No.17 看護専門学校戴帽式に出席して – 日本赤十字社 兵庫県支部

事務局長の窓

No.17 看護専門学校戴帽式に出席して

2020年10月29日 掲載

日本赤十字社兵庫県支部事務局長 大久保博章

10月27日、姫路赤十字看護専門学校第122回生戴帽式が挙行された。
私も支部長代理として、告辞を述べるべく出席した。

入学から半年、基礎学習を終え、初めての病院実習に臨む直前に、看護師としての職業意識を高め、その責任の重さを自覚させるための儀式である。
例年なら、市長や看護協会代表、地域の方々などの来賓と保護者に見守られて行われるが、今年は新型コロナウイルスの影響で、来賓や保護者参列のない簡素な戴帽式であった。保護者には後日、動画配信で式典の模様をお伝えするらしい。
それでも、学校長でもある姫路赤十字病院長の挨拶にあった「帽子は軽い、責任は重い」の言葉どおり、学生の表情は、緊張感と責任感に満ち溢れ、これからの実習に臨む意気込みが感じられる。

全国で働く看護師は、約120万人と言われているが、その中でも「日赤の看護師は優秀」という声をよく聞く。これは、全国で、赤十字の基本理念である人道を理解した養成が行われ、災害、保健、医療、福祉の幅広い分野で「患者への思いやりが最も大切なことである」という文化をもった赤十字看護師が活躍しているからであろう。

戴帽式では、ナースキャップをつけてもらった学生がナイチンゲールからの灯りを受け継ぎ、そのキャンドルの灯りの中でナイチンゲール誓詞を朗読した。この灯は、ナイチンゲールがクリミア戦争で夜間もランプの灯りを頼りに傷病者から傷病者へと見守り続けたことに由来するらしい。
近年、臨床現場では、ナースキャップをつけない病院が多く、戴帽式を行わない学校も多いと聞く。しかし、このような意味のある歴史と伝統の行事は是非続けてほしい。
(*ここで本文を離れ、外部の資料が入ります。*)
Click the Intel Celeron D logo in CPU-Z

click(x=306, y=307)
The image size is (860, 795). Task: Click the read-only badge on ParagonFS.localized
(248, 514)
式典終了後、参加者全員で記念撮影。その時初めてマスクを外し、緊張がゆるみ笑顔に戻った学生を見て、「これから実習、大変だけど頑張れよ。」と囁いた。 今回戴帽を受けた学生が看護師として巣立つとき、日本の医療体制もコロナを克服した新しい時代になっていることを期待しながら・・・。